Excerpt to read:
# # # # #

- Owner: Art Rooney
- Head coach: Chuck Noll
- Home stadium: Three Rivers Stadium

Results
- Record: 10–4
- Division place: 1st in AFC Central
- Playoffs: Won Divisional Playoffs (at Colts) 40–14 Lost AFC Championship (at Raiders) 7–24
- All-Pros: 5 Jack Ham (1st team); Jack Lambert (1st team); Glen Edwards (2nd team); Joe Greene (2nd team); Mike Wagner (2nd team);
- Pro Bowlers: 12 CB Mel Blount; QB Terry Bradshaw; S Glen Edwards; DT Joe Greene; DE L. C. Greenwood; LB Jack Ham; RB Franco Harris; LB Jack Lambert; LB Andy Russell; WR Lynn Swann; S Mike Wagner; CB J.T. Thomas;
- Team MVP: Jack Lambert

= 1976 Pittsburgh Steelers season =

Pittsburgh Steelers 44th US football season

The 1976 Pittsburgh Steelers season was the team's 44th in the National Football League. The team attempted to win their third consecutive Super Bowl championship but ultimately lost to their bitter rivals, the Oakland Raiders 24–7 in the AFC Championship Game. Despite failing to reach the Super Bowl, the 1976 Steelers are fondly remembered as one of the franchise's most dominant teams, thanks to a record-setting defense and running game. The Steelers' strong defense finished the season with just 9.9 points allowed per game, the fewest in the NFL, and a franchise record that still stands.

# # # # #

Set of tasks:
**A)** Name every player the 1976 Steelers season text lists as an All-Pro.
**B)** Copy the 1976 Steelers season text from "The 1976 Pittsburgh" to "that still stands.", changing "bitter rivals" to "longtime rivals".

Material provided:
# # # # #

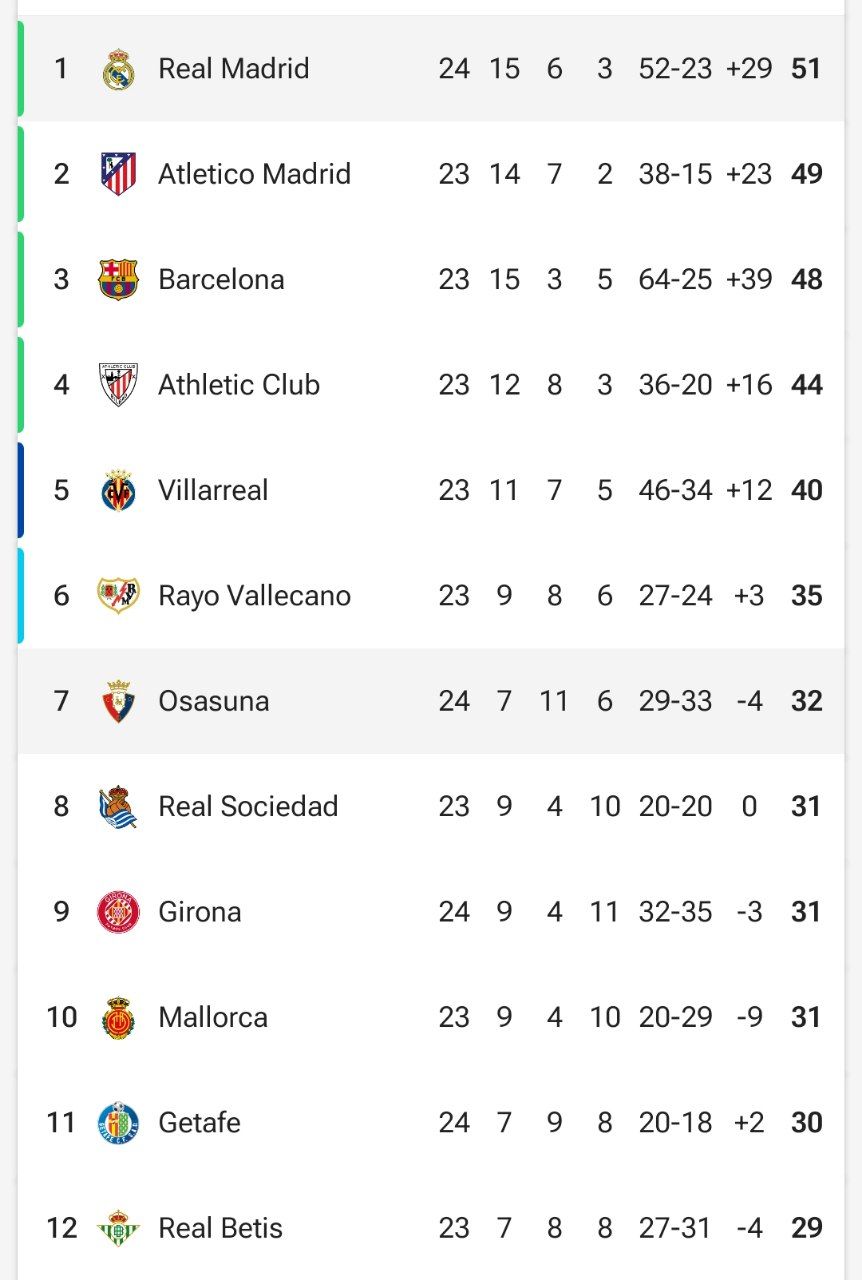Tap the Villarreal yellow badge

(118, 490)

# # # # #

Correct answers:
**A)** Jack Ham, Jack Lambert, Glen Edwards, Joe Greene, and Mike Wagner.

**B)**
The 1976 Pittsburgh Steelers season was the team's 44th in the National Football League. The team attempted to win their third consecutive Super Bowl championship but ultimately lost to their longtime rivals, the Oakland Raiders 24–7 in the AFC Championship Game. Despite failing to reach the Super Bowl, the 1976 Steelers are fondly remembered as one of the franchise's most dominant teams, thanks to a record-setting defense and running game. The Steelers' strong defense finished the season with just 9.9 points allowed per game, the fewest in the NFL, and a franchise record that still stands.